## Short task
Copy word for word the entries starting at the line that contains "Choose Delete Rows" and ending with the last line of the entries, both included.

## Given data
§
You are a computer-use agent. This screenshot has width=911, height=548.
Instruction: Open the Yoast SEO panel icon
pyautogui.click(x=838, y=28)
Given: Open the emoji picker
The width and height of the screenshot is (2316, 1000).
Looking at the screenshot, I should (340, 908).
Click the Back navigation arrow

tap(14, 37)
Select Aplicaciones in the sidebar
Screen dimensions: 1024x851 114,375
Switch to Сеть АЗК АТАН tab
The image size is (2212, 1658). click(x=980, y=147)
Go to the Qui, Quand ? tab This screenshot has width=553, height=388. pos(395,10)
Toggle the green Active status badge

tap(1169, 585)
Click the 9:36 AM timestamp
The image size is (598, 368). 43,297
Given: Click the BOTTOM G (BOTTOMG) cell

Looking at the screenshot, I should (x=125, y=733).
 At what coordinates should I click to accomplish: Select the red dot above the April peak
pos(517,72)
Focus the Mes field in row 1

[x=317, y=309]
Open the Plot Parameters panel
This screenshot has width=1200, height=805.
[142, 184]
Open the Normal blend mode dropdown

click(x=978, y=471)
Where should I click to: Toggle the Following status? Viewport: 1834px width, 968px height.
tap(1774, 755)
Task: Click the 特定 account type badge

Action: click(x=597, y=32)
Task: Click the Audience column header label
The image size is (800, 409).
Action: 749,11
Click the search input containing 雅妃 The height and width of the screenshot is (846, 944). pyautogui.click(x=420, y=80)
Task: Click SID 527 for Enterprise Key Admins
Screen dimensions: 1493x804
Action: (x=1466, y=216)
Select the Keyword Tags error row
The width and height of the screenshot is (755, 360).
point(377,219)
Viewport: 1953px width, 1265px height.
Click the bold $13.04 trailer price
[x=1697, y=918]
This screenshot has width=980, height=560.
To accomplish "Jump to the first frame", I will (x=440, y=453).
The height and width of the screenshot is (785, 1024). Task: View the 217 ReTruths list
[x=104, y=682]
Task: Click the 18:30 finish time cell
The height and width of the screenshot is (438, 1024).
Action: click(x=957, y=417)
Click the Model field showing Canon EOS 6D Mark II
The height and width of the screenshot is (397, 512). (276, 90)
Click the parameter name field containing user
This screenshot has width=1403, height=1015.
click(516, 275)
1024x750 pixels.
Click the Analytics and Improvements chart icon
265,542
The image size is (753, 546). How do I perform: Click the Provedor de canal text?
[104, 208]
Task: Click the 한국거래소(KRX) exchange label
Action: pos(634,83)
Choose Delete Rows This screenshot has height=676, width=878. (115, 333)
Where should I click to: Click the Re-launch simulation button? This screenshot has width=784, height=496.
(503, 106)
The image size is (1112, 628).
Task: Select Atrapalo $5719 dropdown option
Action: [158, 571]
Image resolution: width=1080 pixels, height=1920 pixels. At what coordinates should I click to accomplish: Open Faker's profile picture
§
## Response to the task
Choose Delete Rows This screenshot has height=676, width=878. (115, 333)
Where should I click to: Click the Re-launch simulation button? This screenshot has width=784, height=496.
(503, 106)
The image size is (1112, 628).
Task: Select Atrapalo $5719 dropdown option
Action: [158, 571]
Image resolution: width=1080 pixels, height=1920 pixels. At what coordinates should I click to accomplish: Open Faker's profile picture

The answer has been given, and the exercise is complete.